Freilich ist es kaum möglich, ein Nullwachstum aus der Retorte zu zaubern. Aber ein moderates Wachstum und gute Gestaltung sind realistisch. Deshalb haben wir vor kurzem auch das ökologische Bauen mit ganzheitlicher Betrachtung in einer Tagung der „Initiative Münchner Architektur und Kultur (AKU)“ behandelt und in einer eigenen Veranstaltung des Thema „Sanieren statt Abreißen“. Dass der Münchner Baureferent Thomas Rehn ökologischen Gesichtspunkten Raum lässt und den unvermeidbaren Entwicklungen durch Dachgeschoßausbau Rechnung trägt, ist ein Hoffnungsschimmer!
* http://www.bi-muenchen.de
Reiner F meint
Dieses sehr ernsthafte Thema sollte von der politischen Stadtspitze Münchens aufgegriffen und nur mit aller gebotenen Sachlichkeit und wissenschaftlichen Expertise diskutiert und vorangetrieben werden. Was München heute unter rein ideologischen Irrungen versäumt bzw. falsch entscheidet und damit für die weitere Entwicklung unserer Stadt irreversibel versäumt bzw. verbaut, könnte in späteren Jahren mit sehr üblen, schmerzhaften Entwicklungen und Ergebnissen enden. Dafür gibt es leider weltweit reichlich Beispiele. Schaut sie euch an!!
Wer wird denn einmal in späterer Zeit dafür die Verantwortung übernehmen und tragen ? Niemand!! Denn, die heutigen politischen Städtebauplaner und Planerinnen werden dann vermutlich nicht mehr in Amt und Würden stehen oder gar nicht mehr da sein.
Leute, nehmt den Begriff des Wortes Verantwortung (für die Lebensverhältnisse der künftig in München lebenden Menschen) nicht auf die leichte Schulter, sondern unterstellt dem Postulat der „Verantwortung für ein auch künftig humanes Leben in München“ alle eure heutigen Entscheidungen.

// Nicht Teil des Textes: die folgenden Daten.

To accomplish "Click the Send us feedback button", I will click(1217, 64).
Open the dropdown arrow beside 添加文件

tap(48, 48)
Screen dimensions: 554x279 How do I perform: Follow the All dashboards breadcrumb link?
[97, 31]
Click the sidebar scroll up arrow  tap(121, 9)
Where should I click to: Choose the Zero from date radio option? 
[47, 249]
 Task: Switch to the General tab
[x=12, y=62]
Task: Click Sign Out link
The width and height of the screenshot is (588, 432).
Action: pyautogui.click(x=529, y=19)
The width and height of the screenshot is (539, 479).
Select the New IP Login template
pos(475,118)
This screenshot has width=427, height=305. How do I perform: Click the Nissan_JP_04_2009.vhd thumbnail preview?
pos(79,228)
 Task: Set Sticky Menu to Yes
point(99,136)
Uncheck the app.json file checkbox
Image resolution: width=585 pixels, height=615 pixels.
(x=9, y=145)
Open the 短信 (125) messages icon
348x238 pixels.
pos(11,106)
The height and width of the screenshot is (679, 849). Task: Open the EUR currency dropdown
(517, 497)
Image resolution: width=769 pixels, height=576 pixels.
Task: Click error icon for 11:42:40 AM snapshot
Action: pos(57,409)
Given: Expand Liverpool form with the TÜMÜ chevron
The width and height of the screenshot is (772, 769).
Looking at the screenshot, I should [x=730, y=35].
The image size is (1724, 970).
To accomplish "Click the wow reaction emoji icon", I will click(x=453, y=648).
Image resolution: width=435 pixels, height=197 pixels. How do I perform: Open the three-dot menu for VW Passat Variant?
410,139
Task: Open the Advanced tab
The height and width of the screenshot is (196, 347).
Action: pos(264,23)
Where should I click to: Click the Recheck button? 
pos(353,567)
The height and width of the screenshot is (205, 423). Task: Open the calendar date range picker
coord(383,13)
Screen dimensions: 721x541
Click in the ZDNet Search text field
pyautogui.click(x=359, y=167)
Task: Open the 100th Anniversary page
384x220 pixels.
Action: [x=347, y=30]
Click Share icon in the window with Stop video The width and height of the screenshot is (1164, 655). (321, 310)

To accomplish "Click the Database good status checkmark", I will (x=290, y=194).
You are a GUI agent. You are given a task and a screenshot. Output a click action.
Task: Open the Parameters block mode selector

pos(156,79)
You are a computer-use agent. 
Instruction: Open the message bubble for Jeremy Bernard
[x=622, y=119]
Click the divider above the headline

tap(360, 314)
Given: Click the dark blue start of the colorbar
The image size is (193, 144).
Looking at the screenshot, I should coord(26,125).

An Mahnungen dafür mangelt es nicht. Politische ‚Arroganz und allgemeine Besserwisserei vor ideologischen Hintergründen bergen ganz große Gefahren – schon für unsere Kinder und Kindeskinder. Darum: Wacht endlich auf und schaut heute auf diese unsere Welt, was da alles furchtbar schief läuft.
Bernd meint
Bravo. Da kann ich nur zustimmen. Leider habe ich kaum Hoffnung, dass die Mandatsträger in Zukunft mit gesundem Menschenverstand agieren. Ideologie, Verbortheit und Unwissenheit stehen im Vordergrund. Wenn es so weitergeht, wird unser München zerstört. Die ersten Schritte dazu sind längst getan. Und die Wähler sind augenscheinlich auch verblendet.
Jimi meint
Ja, so ist es wenn Lobbyismus in der Stadtplanung vorherrscht, Bürgerinteressen ignoriert und keine Verantwortung der Stadtspitze für die Lebensbedingungen kommender Generationen übernommen werden.